* Exercise objective:
When you reach the line containing "Instruction: Select the Vienna city cell" in the records below, start copying exactly, and stop once you have copied the line containing "Click the trash icon on the 沛县慧多多超市 row".

* Input records:
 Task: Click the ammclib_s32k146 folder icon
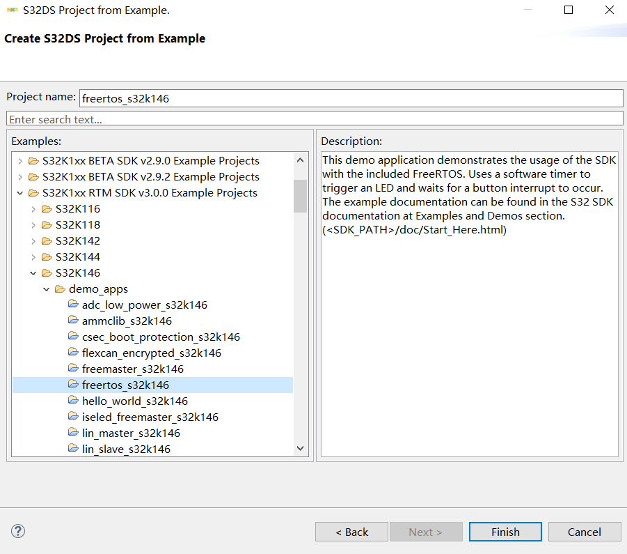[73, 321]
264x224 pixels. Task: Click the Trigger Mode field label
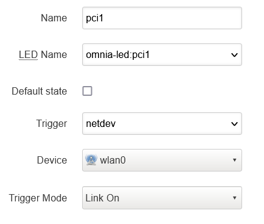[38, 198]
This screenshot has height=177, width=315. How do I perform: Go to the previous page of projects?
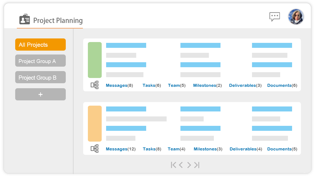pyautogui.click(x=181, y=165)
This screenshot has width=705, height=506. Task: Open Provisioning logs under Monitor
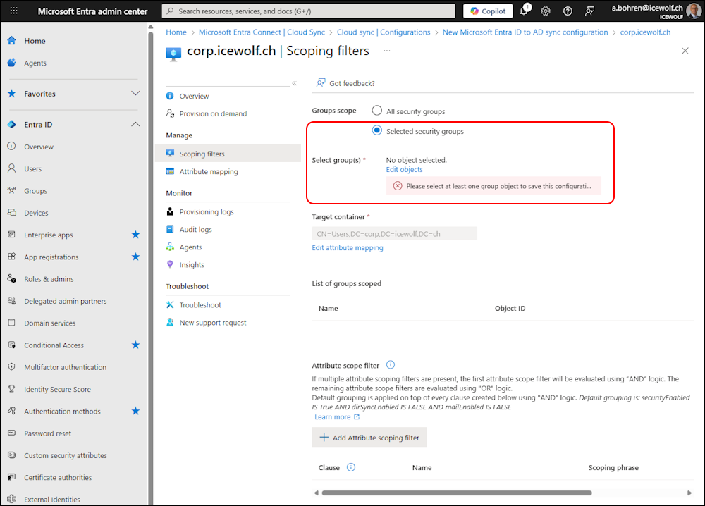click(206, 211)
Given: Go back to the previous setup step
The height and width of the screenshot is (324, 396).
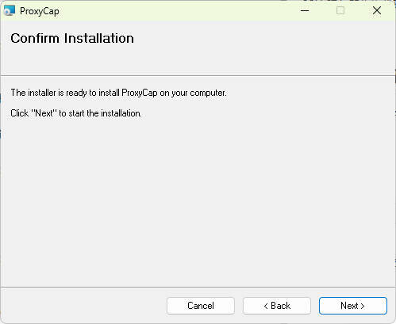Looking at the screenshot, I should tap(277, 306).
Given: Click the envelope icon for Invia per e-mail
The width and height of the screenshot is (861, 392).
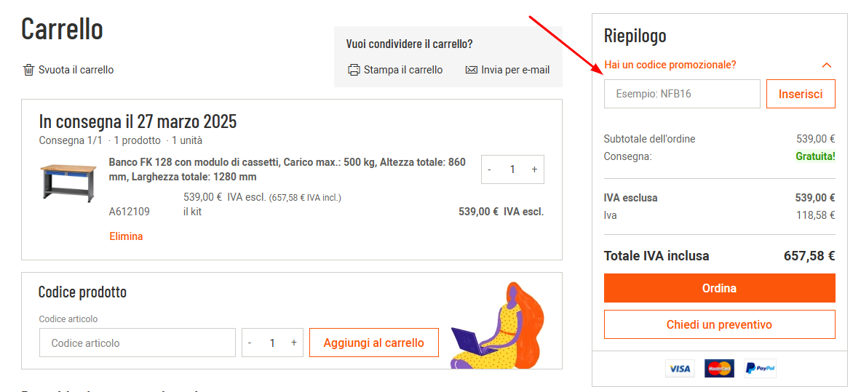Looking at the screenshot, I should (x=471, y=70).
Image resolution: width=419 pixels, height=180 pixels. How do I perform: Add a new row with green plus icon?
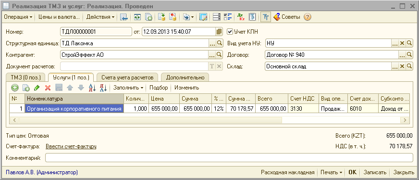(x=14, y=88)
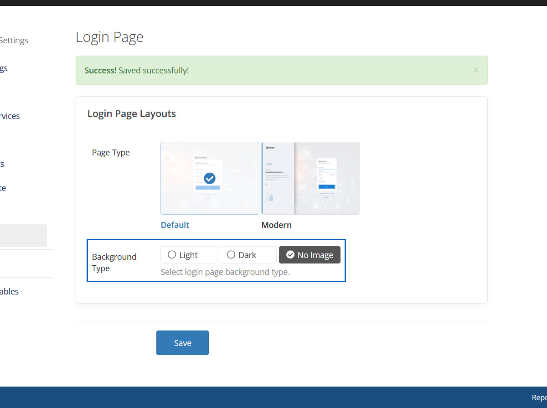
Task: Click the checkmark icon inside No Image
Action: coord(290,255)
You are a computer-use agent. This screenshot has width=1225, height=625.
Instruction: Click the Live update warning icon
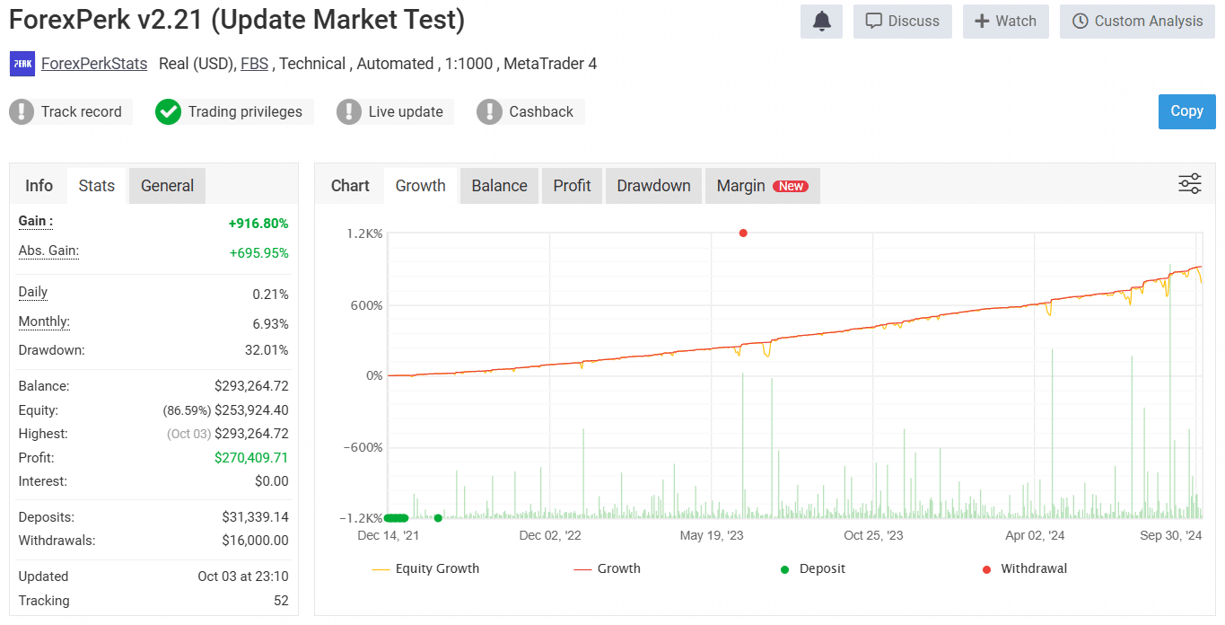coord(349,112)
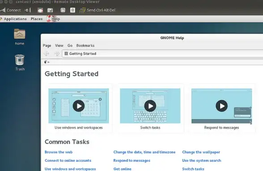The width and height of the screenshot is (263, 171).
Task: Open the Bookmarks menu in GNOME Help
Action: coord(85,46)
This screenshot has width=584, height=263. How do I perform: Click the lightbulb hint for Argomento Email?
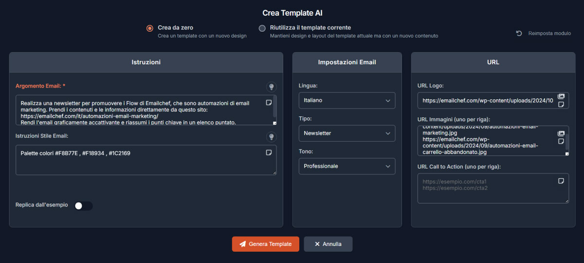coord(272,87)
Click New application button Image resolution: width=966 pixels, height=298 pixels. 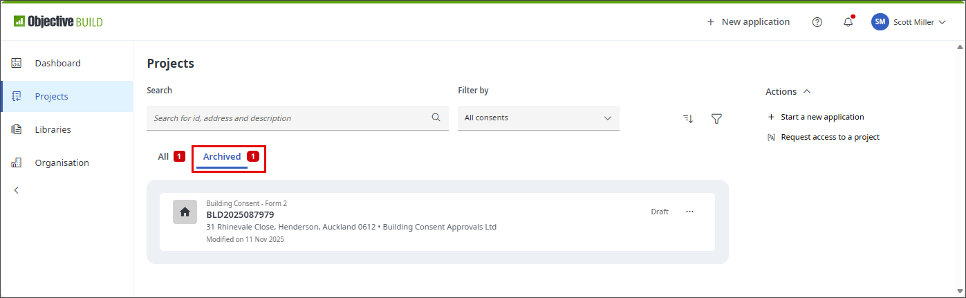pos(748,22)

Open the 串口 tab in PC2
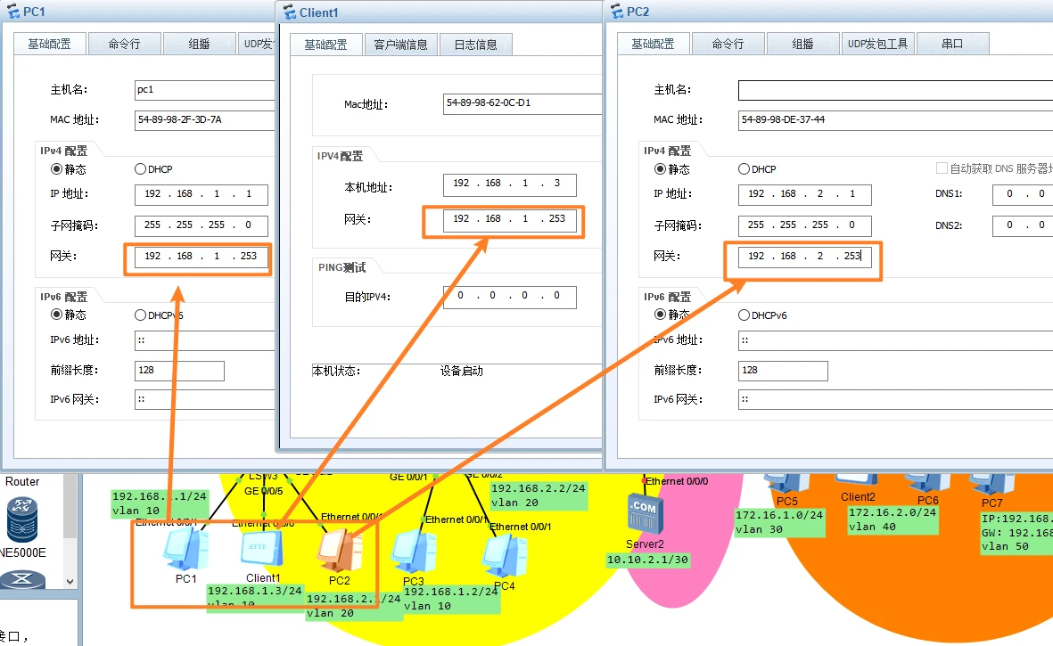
---
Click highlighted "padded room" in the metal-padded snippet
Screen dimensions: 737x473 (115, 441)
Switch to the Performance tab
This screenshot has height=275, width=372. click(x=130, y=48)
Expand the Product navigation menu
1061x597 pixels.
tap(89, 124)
==
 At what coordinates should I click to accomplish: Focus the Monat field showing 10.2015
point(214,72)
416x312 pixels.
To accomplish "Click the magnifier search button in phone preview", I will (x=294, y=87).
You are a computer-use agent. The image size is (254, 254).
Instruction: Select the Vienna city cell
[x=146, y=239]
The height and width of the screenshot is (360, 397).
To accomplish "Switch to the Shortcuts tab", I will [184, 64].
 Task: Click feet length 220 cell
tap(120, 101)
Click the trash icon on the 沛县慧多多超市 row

* Exercise solution:
Instruction: Select the Vienna city cell
[x=146, y=239]
The height and width of the screenshot is (360, 397).
To accomplish "Switch to the Shortcuts tab", I will [184, 64].
 Task: Click feet length 220 cell
tap(120, 101)
Click the trash icon on the 沛县慧多多超市 row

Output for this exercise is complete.